■ **EXTRACTED DATA**:

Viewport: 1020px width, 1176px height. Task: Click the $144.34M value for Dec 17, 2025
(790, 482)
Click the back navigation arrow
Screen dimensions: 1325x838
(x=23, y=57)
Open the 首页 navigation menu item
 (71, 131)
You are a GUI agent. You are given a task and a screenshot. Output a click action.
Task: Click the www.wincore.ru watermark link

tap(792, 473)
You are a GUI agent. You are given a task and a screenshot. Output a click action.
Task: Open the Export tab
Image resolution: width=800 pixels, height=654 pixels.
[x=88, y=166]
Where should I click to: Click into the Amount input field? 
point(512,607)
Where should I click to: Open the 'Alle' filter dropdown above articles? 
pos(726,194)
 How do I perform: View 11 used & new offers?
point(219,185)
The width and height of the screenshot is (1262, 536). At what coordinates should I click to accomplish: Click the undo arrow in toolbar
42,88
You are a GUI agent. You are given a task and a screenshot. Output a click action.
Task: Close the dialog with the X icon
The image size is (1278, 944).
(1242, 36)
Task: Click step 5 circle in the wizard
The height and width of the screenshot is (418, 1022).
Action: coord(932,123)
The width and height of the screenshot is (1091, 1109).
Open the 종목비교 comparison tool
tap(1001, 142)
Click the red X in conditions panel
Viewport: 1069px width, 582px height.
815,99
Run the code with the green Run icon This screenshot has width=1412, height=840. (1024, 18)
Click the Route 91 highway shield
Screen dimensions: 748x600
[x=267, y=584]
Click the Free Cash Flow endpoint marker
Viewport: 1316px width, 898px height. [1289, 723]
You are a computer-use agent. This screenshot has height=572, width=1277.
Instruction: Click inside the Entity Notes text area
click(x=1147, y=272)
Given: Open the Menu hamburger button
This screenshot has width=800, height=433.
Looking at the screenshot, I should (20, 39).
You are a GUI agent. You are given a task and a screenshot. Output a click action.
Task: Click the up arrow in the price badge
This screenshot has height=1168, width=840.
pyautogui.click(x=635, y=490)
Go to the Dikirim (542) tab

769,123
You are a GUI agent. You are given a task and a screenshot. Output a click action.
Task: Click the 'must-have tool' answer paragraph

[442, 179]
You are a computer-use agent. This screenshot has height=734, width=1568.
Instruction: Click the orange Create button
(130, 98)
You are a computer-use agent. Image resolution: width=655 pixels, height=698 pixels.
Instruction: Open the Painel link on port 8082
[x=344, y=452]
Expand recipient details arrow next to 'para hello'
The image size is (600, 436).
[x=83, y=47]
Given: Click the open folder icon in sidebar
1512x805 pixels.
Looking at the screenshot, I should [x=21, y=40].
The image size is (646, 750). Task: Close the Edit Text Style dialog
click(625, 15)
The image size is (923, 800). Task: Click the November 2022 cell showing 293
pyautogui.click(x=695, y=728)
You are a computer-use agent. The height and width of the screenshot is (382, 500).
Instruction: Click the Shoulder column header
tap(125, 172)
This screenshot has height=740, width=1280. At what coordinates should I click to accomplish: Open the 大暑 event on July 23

■ **GOAL OF THE EXERCISE**:
Rewrite all of the items above, swapping "GUI agent" for "interface agent" and leaving everything else unchanged.

■ **EXERCISE RESPONSE**:
Viewport: 1020px width, 1176px height. Task: Click the $144.34M value for Dec 17, 2025
(790, 482)
Click the back navigation arrow
Screen dimensions: 1325x838
(x=23, y=57)
Open the 首页 navigation menu item
 (71, 131)
You are a interface agent. You are given a task and a screenshot. Output a click action.
Task: Click the www.wincore.ru watermark link

tap(792, 473)
You are a interface agent. You are given a task and a screenshot. Output a click action.
Task: Open the Export tab
Image resolution: width=800 pixels, height=654 pixels.
[x=88, y=166]
Where should I click to: Click into the Amount input field? 
point(512,607)
Where should I click to: Open the 'Alle' filter dropdown above articles? 
pos(726,194)
 How do I perform: View 11 used & new offers?
point(219,185)
The width and height of the screenshot is (1262, 536). At what coordinates should I click to accomplish: Click the undo arrow in toolbar
42,88
You are a interface agent. You are given a task and a screenshot. Output a click action.
Task: Close the dialog with the X icon
The image size is (1278, 944).
(1242, 36)
Task: Click step 5 circle in the wizard
The height and width of the screenshot is (418, 1022).
Action: coord(932,123)
The width and height of the screenshot is (1091, 1109).
Open the 종목비교 comparison tool
tap(1001, 142)
Click the red X in conditions panel
Viewport: 1069px width, 582px height.
815,99
Run the code with the green Run icon This screenshot has width=1412, height=840. (1024, 18)
Click the Route 91 highway shield
Screen dimensions: 748x600
[x=267, y=584]
Click the Free Cash Flow endpoint marker
Viewport: 1316px width, 898px height. [1289, 723]
You are a computer-use agent. This screenshot has height=572, width=1277.
Instruction: Click inside the Entity Notes text area
click(x=1147, y=272)
Given: Open the Menu hamburger button
This screenshot has width=800, height=433.
Looking at the screenshot, I should (20, 39).
You are a interface agent. You are given a task and a screenshot. Output a click action.
Task: Click the up arrow in the price badge
This screenshot has height=1168, width=840.
pyautogui.click(x=635, y=490)
Go to the Dikirim (542) tab

769,123
You are a interface agent. You are given a task and a screenshot. Output a click action.
Task: Click the 'must-have tool' answer paragraph

[442, 179]
You are a computer-use agent. This screenshot has height=734, width=1568.
Instruction: Click the orange Create button
(130, 98)
You are a computer-use agent. Image resolution: width=655 pixels, height=698 pixels.
Instruction: Open the Painel link on port 8082
[x=344, y=452]
Expand recipient details arrow next to 'para hello'
The image size is (600, 436).
[x=83, y=47]
Given: Click the open folder icon in sidebar
1512x805 pixels.
Looking at the screenshot, I should [x=21, y=40].
The image size is (646, 750). Task: Close the Edit Text Style dialog
click(625, 15)
The image size is (923, 800). Task: Click the November 2022 cell showing 293
pyautogui.click(x=695, y=728)
You are a computer-use agent. The height and width of the screenshot is (382, 500).
Instruction: Click the Shoulder column header
tap(125, 172)
This screenshot has height=740, width=1280. At what coordinates should I click to accomplish: Open the 大暑 event on July 23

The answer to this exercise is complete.